Schlieren image of hydrogasdynamic processes in the zone of the HF discharge combustion between the jet electrolytic and copper electrodes: 1—dielectric tube for applying the electrolyte jet; 2—electrolyte jet; 3—copper electrode; and 4—zone of the electric discharge combustion.

The zone of the HF discharge combustion between the jet electrolytic and copper electrodes at atmospheric pressure was studied using a thermal imager (Fig. 5). It follows from the analysis of the thermograms that the temperature of the electrolyte on the surface of the copper electrode in the zone of the discharge combustion reaches ~69°C, then the temperature of the electrolyte changes cyclically, which is associated with the periodic passage of volumes of hot and cold liquid.

Fig. 5.
figure 5

Thermogram of the surface of a copper plate in the zone of the HF discharge combustion with a jet electrolytic electrode, where (a) before the breakdown; (b) jet narrowing; and (c, d) discharge breakdown and combustion.

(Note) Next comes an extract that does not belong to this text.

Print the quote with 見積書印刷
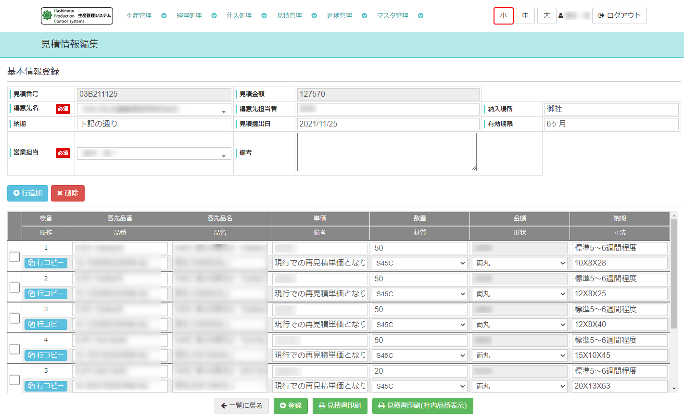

The analysis of the spectra of the HF discharge plasma showed that the observed region contains va-rious elements: hydrogen H I, sodium Na I, copper Cu I, oxygen O I atoms, molecular oxygen \({\text{O}}_{2}^{ + }\) ions and hydroxyl OH (A–X) (Fig. 6). The electron density in the plasma of the HF current discharge was estimated by analyzing the contours of the hydrogen Hβ lines. The width of the Voigt contour of the hydrogen Hβ line is determined. It corresponds to Δλf = 1.25 nm at its half-height. The Lorentzian component of the recorded line taking into account the apparatus broadening under the assumption of the Voigt contour is ΔλL = 0.43 nm. The quantity ΔλL, which is due to the linear Stark effect, corresponds to the electron density of ne = 3.06 × 1015 cm–3.

Fig. 6.
figure 6

Spectrum under study with identified spectral lines.

The methods for determining the electron temperature used for the estimates assume the presence of the local thermodynamic equilibrium state in the plasma. It is difficult to determine the electron temperature from the above spectra, since the data on atomic (and) or ionic lines do not suffice. The vibrational Tv and rotational Tr temperatures were determined for the OH (A–X) molecular band. The best match for the OH (A–X) molecular band was obtained at temperatures in the ranges of Tv = 3450–3570 K and Tr = 4680–4870 K.

4 CONCLUSIONS

As a result of experimental and theoretical studies of the electric HF current discharge ( f = 1356 MHz) between jet electrolytic and metal electrodes in a wide pressure range, it was established that different elements: hydrogen H I, sodium Na I, copper Cu I, oxygen O I atoms, molecular oxygen \({\text{O}}_{2}^{ + }\) ions and hydroxyl OH (A–X) are present in the observed plasma region. The electron density obtained from the analysis of hydrogen lines of the Balmer series is ne = 3.06 × 1015 cm–3. The rotational temperature Tv = 3450–3570 K and vibrational temperature Tr = 4680–4870 K were obtained by comparing the molecular spectrum with the model spectrum for the OH (A–X) band.